Сразу же после статьи о Георге от Frankfurter Zeitung поступил еще один заказ на мемориальную рецензию, на этот раз в связи с 200-летием со дня смерти Кристофа Мартина Виланда, немецкого поэта, романиста и переводчика эпохи Просвещения, чье творчество, как признавался Беньямин Шолему, было ему почти неизвестно. Впрочем, при помощи статей из юбилейного сборника и вышедшего в издательстве Reclam сборника произведений Виланда он сумел сочинить текст биографического характера (в основном посвященный дружбе Виланда с Гёте), вышедший в сентябре. Весной и летом он восторженно изучал недавно переведенные романы Арнольда Беннетта. В конце мая во Frankfurter Zeitung вышла его рецензия на немецкий перевод «Повести старых жен» Беннетта (1908).
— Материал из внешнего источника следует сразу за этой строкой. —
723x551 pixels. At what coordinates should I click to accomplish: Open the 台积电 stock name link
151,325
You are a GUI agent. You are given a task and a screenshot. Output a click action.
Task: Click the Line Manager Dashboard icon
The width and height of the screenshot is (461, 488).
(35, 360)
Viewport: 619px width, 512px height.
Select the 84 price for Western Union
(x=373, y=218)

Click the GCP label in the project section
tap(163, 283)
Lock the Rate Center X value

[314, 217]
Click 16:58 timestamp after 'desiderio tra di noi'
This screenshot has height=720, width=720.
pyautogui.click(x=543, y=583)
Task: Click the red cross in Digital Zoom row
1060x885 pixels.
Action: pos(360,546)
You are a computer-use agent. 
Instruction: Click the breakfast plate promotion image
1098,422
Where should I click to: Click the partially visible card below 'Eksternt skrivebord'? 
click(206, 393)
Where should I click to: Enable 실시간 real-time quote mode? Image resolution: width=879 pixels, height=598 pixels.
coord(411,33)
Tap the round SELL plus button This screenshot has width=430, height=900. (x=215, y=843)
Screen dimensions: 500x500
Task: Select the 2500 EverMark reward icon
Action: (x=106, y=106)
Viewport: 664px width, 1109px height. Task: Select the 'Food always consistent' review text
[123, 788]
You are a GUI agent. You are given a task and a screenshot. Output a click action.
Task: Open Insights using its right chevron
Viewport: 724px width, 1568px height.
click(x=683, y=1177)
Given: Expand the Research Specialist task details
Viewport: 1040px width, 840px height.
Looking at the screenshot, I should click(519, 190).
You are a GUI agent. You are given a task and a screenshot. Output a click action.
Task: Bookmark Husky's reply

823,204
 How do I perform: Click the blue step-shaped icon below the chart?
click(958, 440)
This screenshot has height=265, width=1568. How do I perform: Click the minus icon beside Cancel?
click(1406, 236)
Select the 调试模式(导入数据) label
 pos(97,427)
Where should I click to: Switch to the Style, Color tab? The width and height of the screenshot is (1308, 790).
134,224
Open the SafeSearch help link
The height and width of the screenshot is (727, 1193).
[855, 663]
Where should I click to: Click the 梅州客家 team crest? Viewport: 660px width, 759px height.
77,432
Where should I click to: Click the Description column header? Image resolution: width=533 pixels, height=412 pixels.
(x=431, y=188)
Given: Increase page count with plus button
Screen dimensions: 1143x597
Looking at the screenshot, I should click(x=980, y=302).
В этой рецензии, носящей название Am Kamin («У камина»), развивается метафора, впервые прозвучавшая из уст Беньямина годом ранее в обществе Жана Сельца и впоследствии использованная в знаменитом эссе 1936 г. «Рассказчик»: а именно сравнение того, как разворачивается сюжет в романе, с тем, как горит огонь в камине[361]. Рекомендуя роман Беннетта «Клеэхенгер» Юле Радт-Кон, как он рекомендовал его и другим своим друзьям, Беньямин сопровождает свой совет памятными словами об ощущаемом им личном сродстве с этим выдающимся романистом и критиком эдвардианской эпохи:
[Арнольда Беннетта] я все сильнее воспринимаю как человека, чья позиция имеет очень много сходства с моей нынешней позицией и который оправдывает ее своими делами: иными словами, человека, для которого далеко идущее отсутствие иллюзий[362] и принципиальное недоверие к направлению, в котором движется мир, не ведет ни к нравственному фанатизму, ни к ожесточенности, а к чрезвычайно хитрому, продуманному и тонкому искусству жить. Это позволяет ему извлечь из своего собственного невезения шансы на удачу, а из собственной испорченности – те немногие почтенные способы прилично вести себя, которые равносильны человеческой жизни (C, 423).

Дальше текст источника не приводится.